I agree with your list of important performance corners so the Chelsio
TOE is designed from the ground-up with these in mind.
I believe, your observations on the connection setup process might be
valid for the way Microsoft Chimney currently sets up connections (time
will tell), but this is not how Chelsio is proposing to do TOE on Linux.
In the proposed Linux patch the connection setup and teardown is
offloaded to the NIC, and a SYN that hits an offloaded listening server
triggers a request-to-host/response-from-host to "ASK" the host if the
connect request should be accepted or not (this allows full integration
with linux access controls, etc.). The response-from-host triggers the
sending of the SYN+ACK so I would maintain that this flavor of
connection setup integrates well with the Linux access controls, and you
will see some benefit in setup/teardown performance. The hardware is
capable of processing SYN packets at line rate (some millions/sec but
the setup loop includes socket creation/destruction, kernel checks and
controls on acceptance, making the overall rate lower). In the proposed
patch the active open is also offloaded, and this will lead to a
significant benefit in performance. Finally, the FIN processing is
offloaded for both types of close.
The Chelsio TOE does not have any on-chip caches and therefore has a
flat performance profile as the number of connections is increased. We
have measured the performance up to 14000 connections with linux 2.6.*
(about 6Gbps aggregate BW on an Opteron) and our profiling of the code
indicated to us that we were running into linux bottlenecks (select()

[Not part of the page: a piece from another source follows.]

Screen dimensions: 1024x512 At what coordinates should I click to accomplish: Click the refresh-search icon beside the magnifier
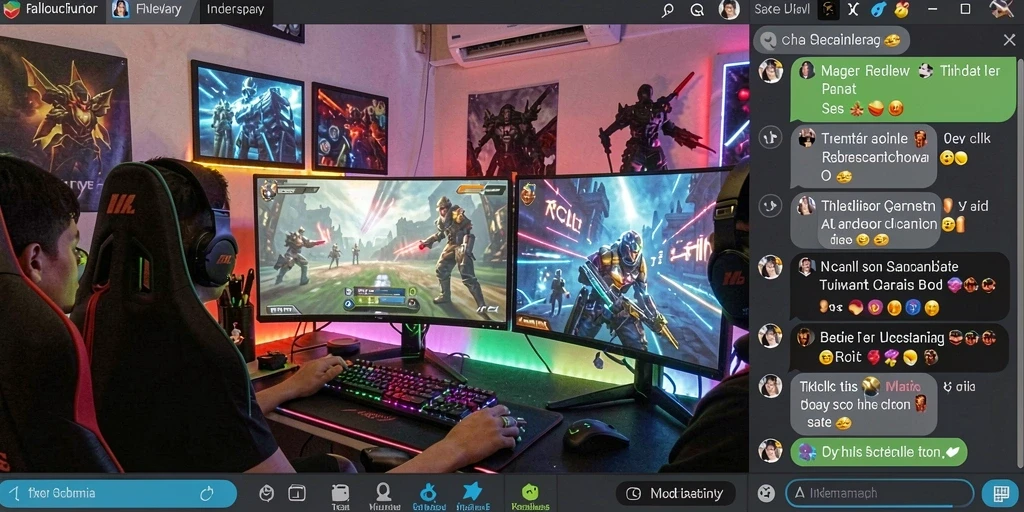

de-multiplexing, etc.) at that point and not hitting TOE issues (yet).
The veritest report Figure 3 and 4 at the following location
http://www.chelsio.com/technology/Chelsio10GbE_Fujitsu.pdf shows the BW
from 1 up to 1000 connections, but the 14000 connection measurement is
unpublished internal data.
We also included low end-to-end latency in the list of design
objectives, and traffic shaping and pacing capabilities. The first
requirement is to enable going toe-to-toe with the IB and FC crowd. The
second requirement is useful for media pumping applications of 10s of
thousands of audio, or thousands of MPEG streams at one extreme, and on
the other end of the scale to throttle and give-priority to connections
that are going to e.g. storage, etc.
These issues are just a sampling of the issues that we've encountered in
our TOE integration work, and I have no doubt that the linux community
at large is capable of improving the integration, utility, and
performance of the TOE even further, and this frankly is one of the
motivations behind open sourcing our TOE software and submitting the
> > So if you're a scientist trying to break the land speed record
> > between Stanford University in California and some place in the
> > middle of Europe on the other side of the planet, yeah TOE is
> > probably a great toy to play with.
> > TOE users are niche, always have been, and always will be. It is no
> > mistake that the Chelsio guys do not delve into this aspect of their
> > technology.
> > And the study they mentioned in their mail to you of course will be
> > full of accolades for their approach. If you read only the documents
> > posted on their web site, you might think that TOE is the best thing
> > since sliced bread.
The publications on the Chelsio website fall into three broad
categories: a) PR by marketing people, b) white-papers by our engineers,
and c) published papers by some of the top names in the HPC field, and
you're no doubt referring to a) and maybe b) above in your remarks. The
papers in category c) are by independent researchers in the HPC field,
and in their papers they've chosen the applications to benchmark, and
they've chosen what to measure and how to measure it.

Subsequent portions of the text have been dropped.